2025-04-09: camp

there's a camp i went to when i was younger —

hang on, no, that undersells it. when i was younger i went wilderness camping for three summers. it was a progressive program in which you'd be more and more on your own, eventually culminating in days-long solo hikes. you had to carry all the food and water you needed. you couldn't discard anything (this was pristine wilderness, after all). you learned to rely on yourself and make good decisions and understand that there was no one watching to make sure you were doing the right thing, and there was no calling for help. this was still in the age before cell phones.

i wish this was the point where i could say, and i made lots of lifelong friends!!, but that's not the case. in my defense, i'm not really in contact with any of my friends from that era of my life. so while i wish i'd kept up with a few of them, well, oops.

last night i dreamed i was back there, and at a very specific location, past a huge tree, one still clinging to life despite a number of mishaps. at a particular bend in the creek, when one of the other campers told me, [malachite], we need to exchange phone numbers, and another, her friend, said, yeah, [malachite], me too, and i laughed and said we did, and (as you can guess) we never did.

(that was my last summer there, that would've been one of my last days there; i'd decided i was done, i wasn't coming back for the last year, i was going to focus on music instead, and while i ran into one of them at university once, many years later, when we were both graduating, i never saw the other again.)

in the dream there are a few people hovering around the periphery of this bend, but they're indistinct. the whole thing jives with my recollection of it: the trees past the water, the tents set up there, the friends i really should've made an effort for, but didn't. and that's okay. when we're young we make decisions and make them quickly. they're not always right. important to give space to the imperfections of our younger selves. not just the doors they close, but those they open up.

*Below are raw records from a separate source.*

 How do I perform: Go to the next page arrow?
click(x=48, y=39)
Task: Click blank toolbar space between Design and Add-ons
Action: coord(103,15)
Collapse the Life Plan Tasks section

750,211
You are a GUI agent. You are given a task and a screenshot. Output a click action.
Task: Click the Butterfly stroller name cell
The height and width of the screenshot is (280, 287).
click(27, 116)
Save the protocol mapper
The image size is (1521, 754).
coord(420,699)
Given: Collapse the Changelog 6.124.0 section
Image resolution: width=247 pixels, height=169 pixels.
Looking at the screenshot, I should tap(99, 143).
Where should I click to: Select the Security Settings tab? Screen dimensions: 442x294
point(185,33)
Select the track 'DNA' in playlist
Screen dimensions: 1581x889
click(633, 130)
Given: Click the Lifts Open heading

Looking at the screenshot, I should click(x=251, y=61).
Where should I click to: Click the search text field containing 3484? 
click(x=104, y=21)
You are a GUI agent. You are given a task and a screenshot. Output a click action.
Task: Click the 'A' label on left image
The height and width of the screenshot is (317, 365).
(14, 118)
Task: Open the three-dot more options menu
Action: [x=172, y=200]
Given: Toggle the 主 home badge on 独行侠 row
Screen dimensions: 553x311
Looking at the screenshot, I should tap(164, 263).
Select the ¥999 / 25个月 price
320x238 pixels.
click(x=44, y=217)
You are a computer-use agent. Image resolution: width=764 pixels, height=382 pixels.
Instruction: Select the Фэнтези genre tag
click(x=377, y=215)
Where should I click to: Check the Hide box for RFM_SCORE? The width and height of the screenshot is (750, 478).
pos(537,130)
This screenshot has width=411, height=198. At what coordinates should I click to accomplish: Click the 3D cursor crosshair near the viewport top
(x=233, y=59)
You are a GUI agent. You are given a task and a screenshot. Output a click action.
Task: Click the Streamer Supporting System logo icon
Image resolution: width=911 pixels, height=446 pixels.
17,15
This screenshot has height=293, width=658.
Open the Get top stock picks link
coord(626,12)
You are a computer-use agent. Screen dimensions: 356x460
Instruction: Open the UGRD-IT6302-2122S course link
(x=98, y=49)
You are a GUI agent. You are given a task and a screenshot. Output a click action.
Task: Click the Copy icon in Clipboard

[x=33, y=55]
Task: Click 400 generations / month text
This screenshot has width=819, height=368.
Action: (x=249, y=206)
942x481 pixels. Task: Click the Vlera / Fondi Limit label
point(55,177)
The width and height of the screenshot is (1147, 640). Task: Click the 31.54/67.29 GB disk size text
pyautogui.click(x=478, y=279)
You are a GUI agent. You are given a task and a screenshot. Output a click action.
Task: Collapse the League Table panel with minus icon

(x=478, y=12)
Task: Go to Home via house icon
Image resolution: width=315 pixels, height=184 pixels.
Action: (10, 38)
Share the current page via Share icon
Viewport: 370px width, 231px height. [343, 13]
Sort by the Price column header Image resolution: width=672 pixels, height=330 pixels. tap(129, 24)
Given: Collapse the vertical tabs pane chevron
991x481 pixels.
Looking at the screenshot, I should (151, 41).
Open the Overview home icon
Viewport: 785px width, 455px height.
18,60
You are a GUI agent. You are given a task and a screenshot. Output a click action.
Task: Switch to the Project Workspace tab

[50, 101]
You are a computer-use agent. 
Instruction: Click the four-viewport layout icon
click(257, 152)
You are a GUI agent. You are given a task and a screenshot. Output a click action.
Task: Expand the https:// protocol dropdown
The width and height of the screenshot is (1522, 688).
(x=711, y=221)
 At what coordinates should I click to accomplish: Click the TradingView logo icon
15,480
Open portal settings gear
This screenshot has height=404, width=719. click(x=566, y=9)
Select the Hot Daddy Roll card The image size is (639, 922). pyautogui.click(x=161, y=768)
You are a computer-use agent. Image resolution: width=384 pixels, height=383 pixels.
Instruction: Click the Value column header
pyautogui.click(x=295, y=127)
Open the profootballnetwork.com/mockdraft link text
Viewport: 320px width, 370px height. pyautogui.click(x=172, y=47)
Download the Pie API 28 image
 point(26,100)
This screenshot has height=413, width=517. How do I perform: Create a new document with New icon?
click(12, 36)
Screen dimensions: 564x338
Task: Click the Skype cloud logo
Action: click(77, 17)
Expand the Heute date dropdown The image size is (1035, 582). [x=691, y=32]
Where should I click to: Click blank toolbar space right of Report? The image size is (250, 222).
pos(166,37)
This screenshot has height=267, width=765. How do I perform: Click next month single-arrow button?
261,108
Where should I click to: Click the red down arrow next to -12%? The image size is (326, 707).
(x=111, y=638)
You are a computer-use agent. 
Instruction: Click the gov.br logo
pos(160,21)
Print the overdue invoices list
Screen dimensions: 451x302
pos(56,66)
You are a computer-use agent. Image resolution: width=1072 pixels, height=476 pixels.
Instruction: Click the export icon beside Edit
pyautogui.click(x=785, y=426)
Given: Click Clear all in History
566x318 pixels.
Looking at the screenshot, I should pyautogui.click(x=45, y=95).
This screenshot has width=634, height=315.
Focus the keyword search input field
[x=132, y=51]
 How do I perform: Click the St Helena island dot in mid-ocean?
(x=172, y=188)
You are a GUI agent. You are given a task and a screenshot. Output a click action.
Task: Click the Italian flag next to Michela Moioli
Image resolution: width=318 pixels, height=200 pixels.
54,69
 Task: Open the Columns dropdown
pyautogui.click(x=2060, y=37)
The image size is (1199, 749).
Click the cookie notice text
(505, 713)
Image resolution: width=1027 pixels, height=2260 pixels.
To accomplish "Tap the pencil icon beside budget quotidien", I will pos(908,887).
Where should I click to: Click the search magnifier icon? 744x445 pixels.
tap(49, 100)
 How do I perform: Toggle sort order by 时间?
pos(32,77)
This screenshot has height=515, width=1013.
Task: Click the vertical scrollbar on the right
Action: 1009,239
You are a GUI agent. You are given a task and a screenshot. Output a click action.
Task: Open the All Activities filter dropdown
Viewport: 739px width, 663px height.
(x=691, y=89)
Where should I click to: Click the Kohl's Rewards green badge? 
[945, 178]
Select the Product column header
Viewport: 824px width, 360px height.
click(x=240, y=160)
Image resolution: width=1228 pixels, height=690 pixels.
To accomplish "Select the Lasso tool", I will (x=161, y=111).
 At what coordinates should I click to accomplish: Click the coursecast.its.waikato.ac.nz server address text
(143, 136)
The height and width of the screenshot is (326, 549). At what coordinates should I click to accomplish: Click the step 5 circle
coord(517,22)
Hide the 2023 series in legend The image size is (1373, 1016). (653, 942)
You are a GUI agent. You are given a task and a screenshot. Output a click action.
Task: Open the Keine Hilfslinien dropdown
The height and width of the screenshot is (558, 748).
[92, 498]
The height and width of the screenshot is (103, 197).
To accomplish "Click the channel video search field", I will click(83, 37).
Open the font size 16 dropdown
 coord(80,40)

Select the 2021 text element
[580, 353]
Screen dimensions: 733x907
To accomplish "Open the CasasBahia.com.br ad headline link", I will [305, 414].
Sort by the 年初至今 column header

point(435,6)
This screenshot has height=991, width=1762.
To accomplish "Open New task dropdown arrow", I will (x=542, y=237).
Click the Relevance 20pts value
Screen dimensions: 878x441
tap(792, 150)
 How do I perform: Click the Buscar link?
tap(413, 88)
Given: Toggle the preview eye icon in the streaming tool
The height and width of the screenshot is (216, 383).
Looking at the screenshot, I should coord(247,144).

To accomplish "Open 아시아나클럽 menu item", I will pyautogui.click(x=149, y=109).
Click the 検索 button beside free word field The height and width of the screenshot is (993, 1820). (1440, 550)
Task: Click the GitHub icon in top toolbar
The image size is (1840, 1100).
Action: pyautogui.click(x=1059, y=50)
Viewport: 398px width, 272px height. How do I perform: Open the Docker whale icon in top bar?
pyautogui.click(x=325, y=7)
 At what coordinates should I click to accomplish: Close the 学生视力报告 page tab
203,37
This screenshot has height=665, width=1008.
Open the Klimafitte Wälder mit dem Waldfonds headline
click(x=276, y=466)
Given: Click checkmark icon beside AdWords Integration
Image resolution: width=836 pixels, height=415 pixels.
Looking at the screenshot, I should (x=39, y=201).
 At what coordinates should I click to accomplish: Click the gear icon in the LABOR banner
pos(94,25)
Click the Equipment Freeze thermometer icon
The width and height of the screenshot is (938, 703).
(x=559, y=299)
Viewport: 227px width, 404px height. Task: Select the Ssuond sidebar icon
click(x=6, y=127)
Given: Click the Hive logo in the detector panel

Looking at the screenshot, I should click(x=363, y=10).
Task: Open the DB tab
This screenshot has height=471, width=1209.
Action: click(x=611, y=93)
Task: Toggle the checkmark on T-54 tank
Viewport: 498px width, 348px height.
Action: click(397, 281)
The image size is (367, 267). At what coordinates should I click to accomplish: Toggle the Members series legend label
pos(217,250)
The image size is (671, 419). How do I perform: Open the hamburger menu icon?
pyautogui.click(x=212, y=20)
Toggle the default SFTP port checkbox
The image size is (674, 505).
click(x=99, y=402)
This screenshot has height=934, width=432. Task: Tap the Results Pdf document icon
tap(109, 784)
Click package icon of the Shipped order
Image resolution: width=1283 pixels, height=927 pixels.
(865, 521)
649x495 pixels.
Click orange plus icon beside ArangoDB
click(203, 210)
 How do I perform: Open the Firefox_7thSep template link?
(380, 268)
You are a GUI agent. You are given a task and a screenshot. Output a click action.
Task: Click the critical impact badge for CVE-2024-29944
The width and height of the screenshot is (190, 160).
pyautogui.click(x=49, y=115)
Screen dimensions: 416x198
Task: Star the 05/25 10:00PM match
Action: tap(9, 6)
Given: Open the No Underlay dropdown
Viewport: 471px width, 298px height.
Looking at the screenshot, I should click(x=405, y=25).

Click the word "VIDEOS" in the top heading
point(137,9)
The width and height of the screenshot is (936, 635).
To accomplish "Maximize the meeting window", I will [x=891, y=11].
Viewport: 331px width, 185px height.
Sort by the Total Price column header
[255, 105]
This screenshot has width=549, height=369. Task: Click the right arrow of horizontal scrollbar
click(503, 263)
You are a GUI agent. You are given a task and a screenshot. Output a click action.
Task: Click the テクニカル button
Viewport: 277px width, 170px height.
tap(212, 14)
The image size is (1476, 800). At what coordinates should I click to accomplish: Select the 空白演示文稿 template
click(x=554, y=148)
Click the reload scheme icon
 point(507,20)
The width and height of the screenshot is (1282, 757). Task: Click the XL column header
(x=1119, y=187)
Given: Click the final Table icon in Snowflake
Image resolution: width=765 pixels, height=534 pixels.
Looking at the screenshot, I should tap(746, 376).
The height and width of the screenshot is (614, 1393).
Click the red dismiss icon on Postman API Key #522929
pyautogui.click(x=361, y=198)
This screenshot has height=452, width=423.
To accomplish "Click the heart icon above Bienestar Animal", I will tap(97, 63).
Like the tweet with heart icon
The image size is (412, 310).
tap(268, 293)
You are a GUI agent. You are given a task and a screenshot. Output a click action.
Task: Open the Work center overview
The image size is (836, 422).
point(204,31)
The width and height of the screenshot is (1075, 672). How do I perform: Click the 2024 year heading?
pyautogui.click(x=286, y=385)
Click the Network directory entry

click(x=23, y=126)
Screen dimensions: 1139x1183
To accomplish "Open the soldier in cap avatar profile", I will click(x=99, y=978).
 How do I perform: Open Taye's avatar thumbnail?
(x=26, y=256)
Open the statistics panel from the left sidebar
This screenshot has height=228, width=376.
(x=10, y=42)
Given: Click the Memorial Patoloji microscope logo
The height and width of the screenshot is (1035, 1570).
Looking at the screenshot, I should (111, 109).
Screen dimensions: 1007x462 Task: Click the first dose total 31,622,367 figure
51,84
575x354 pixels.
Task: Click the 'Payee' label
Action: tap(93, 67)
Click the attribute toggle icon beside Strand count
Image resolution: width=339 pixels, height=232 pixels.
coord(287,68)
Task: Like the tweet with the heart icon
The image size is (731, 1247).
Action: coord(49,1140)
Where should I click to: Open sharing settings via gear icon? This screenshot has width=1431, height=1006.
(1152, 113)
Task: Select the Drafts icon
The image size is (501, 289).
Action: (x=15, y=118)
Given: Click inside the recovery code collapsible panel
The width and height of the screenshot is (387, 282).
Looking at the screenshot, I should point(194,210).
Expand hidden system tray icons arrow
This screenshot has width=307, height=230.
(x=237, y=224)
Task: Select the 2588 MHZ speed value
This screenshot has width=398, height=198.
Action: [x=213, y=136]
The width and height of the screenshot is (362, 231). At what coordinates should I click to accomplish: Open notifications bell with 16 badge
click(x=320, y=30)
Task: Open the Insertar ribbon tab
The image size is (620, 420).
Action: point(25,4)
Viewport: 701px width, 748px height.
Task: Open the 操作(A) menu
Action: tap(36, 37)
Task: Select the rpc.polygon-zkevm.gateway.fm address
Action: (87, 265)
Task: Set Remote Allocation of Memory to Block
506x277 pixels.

mornings like this i wonder how many people wake up in the same state — awake, aware of the images slipping away, wondering about people from many years ago, whether anyone would even recognize their name, or if even that's slipped away, too. this morning i let the dogs out into the melting snow and watched them run around a bit before going to gather them in. my partner still asleep upstairs, i made myself some strong coffee in the moka pot. decided to write all this down before the dream started to fade. which it already had when i was having the dream: the colours not the vivid turquoise water and white sand beach i dreamed of back in january, but the muted ones of old, faded photographs. dead greens. whites with some dirt on them. maybe appropriate for the friendships we wished for then and both let go to seed.